2. Because a defendant's waiver of the Fifth Amendment privilege extends to all details of the crime to which he has pleaded guilty, the waiver includes any such details that also may incidentally relate to crimes to which he has not pleaded guilty. The defendant does retain the privilege with respect to incriminating matters not "reasonably related," McGautha, 402 U.S. at 215, to the crime that was the subject of the guilty plea. The details of the offense, however, are necessarily and inherently related to the plea.8
The nature of that waiver is one of the costs of a defendant's choice to enter a guilty plea. This Court's cases "do not impose a categorical ban on every governmental action affecting the strategic decisions of an accused, including decisions whether or not to exercise constitutional rights." United States v. Dunnigan, 507 U.S. 87, 96 (1993); Jenkins v. Anderson, 447 U.S. 231, 238 (1980) (defendant's decision not to testify "because of the risk of cross-examination" is a "choice of litigation tactics"); United States v. Frazier, 971 F.2d 1076, 1080 (4th Cir. 1992) ( "The Fifth Amendment does not insulate a defendant from all 'difficult choices' that are presented during the course of criminal proceedings, or even from all choices that burden the exercise or encourage waiver of the Fifth Amendment's right against self-incrimination.") (citing Chaffin v. Stynchcombe, 412 U.S. 17, 30-31 (1973) and Corbitt v. New Jersey, 439 U.S. 212, 218 (1978)), cert. denied, 506 U.S. 1071 (1993). A defendant, in consultation with counsel, is capable of evaluating the risk that testimony at sentencing about the details of the crime to which he would plead guilty might reveal his involvement in other crimes. If the defendant calculates that the risk is too great, he may choose not to plead guilty, and instead to proceed to trial. Cf. Brown, 356 U.S. at 155-156 ("[A] witness has the choice, after weighing the advantage of the privilege against self-incrimination against the advantage of putting forward his version of the facts and his reliability as a witness, not to testify at all. He cannot reasonably claim that the Fifth Amendment gives him not only this choice, but if he elects to testify, an immunity from cross-examination on the matters he has himself put in dispute.").

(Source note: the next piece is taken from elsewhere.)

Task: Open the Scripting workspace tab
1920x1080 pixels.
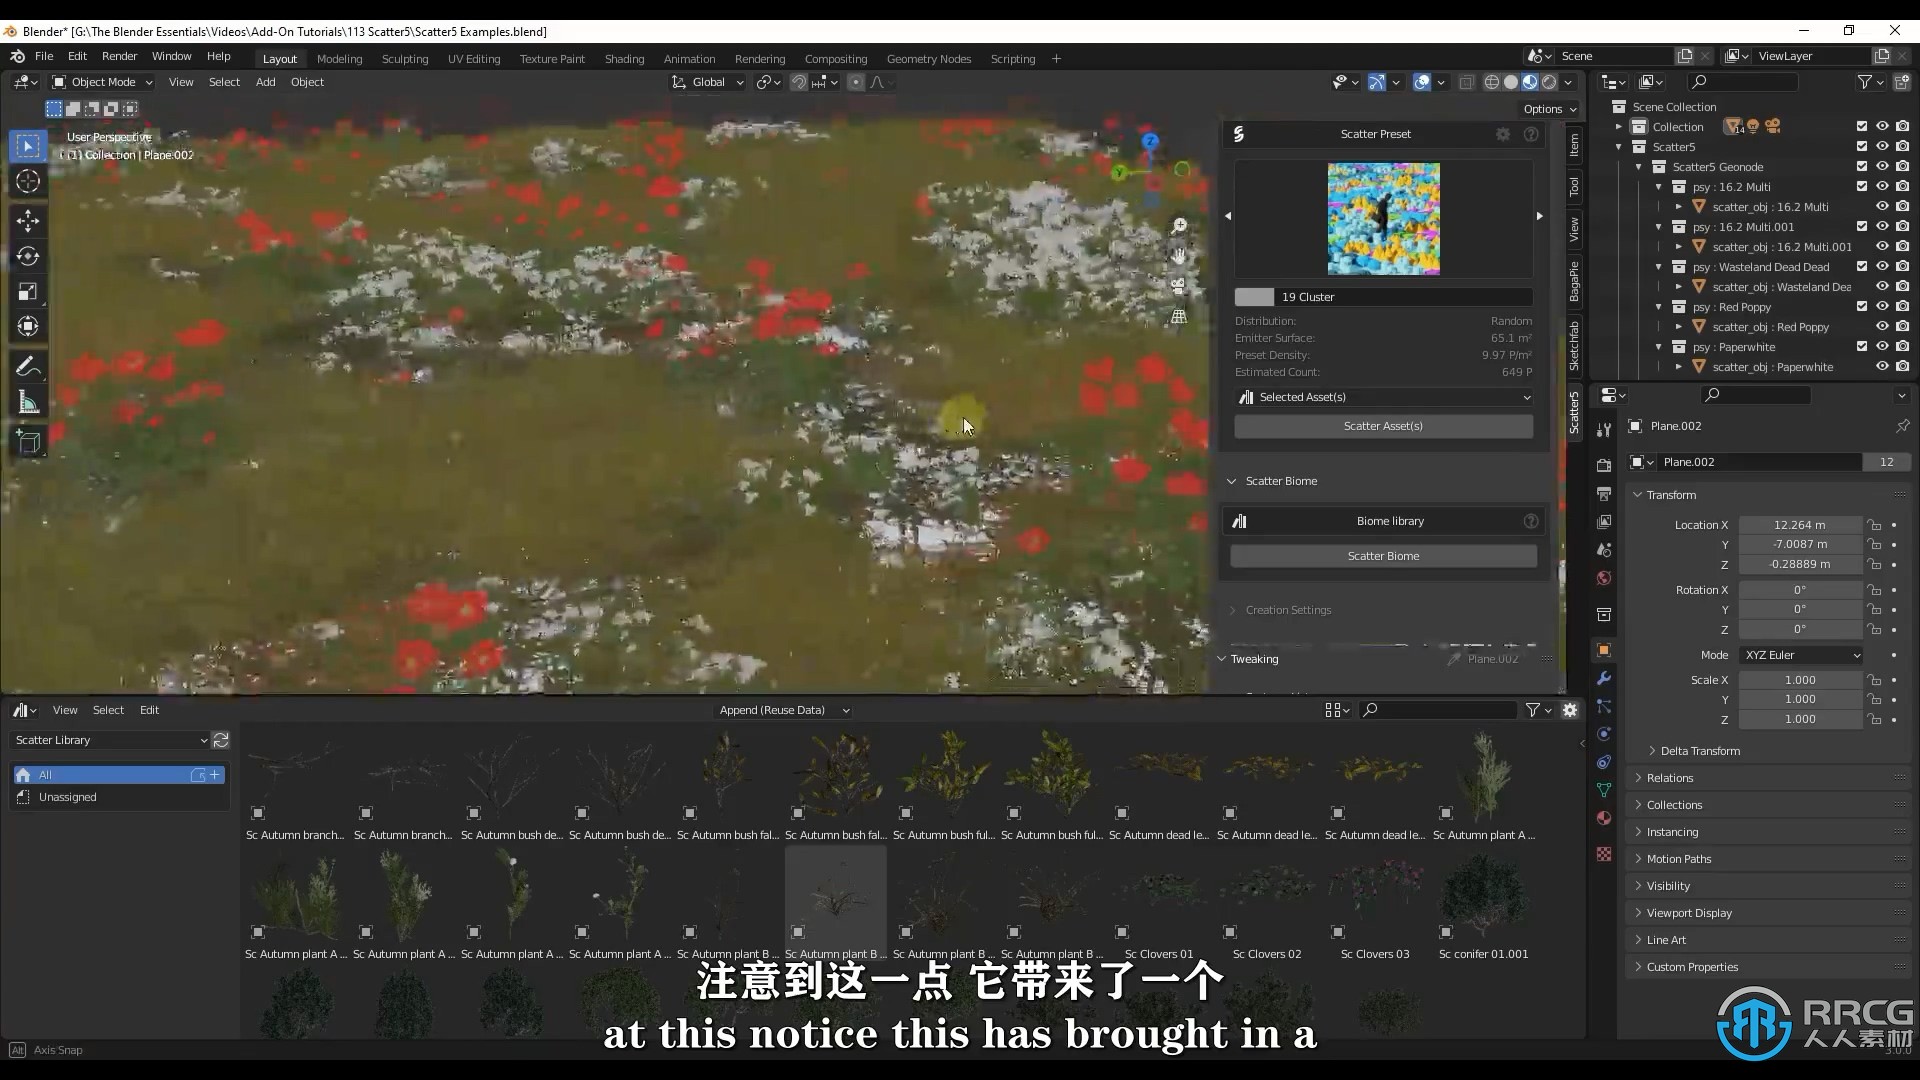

The Sentencing Commission has taken a similar approach with respect to downward adjustments in a defendant's sentence for acceptance of responsibility. A defendant must "truthfully admit[] the conduct comprising the offense[s] of conviction" in order to obtain any such adjustment, but he may remain silent about "relevant conduct beyond the offense of conviction." See Sentencing Guidelines § 3E1.1 cmt. (n.1(a)). In applying Guidelines § 3E1.1, the Seventh Circuit has held that a defendant must provide a "complete and credible explanation of the conduct involved in the offense of conviction," even if that explanation might also incidentally implicate him in other, uncharged offenses. United States v. Hammick, 36 F.3d 594, 599 (1994); see id. at 600 (defendant could remain silent as to those matters that "bore no obvious relation to the offense of conviction"); id. at 602 (Bauer, J., dissenting in part) (noting that details that defendant was required to reveal might implicate her in other crimes); see also United States v. Reyes, 9 F.3d 275, 279 (2d Cir. 1993) (under Guidelines § 3E1.1, "a sentencing court may not compel testimony in respect of any offense other than the offense that is the subject of the plea," but "as to the offense that is the subject of the plea, the district court may require a candid and full unraveling").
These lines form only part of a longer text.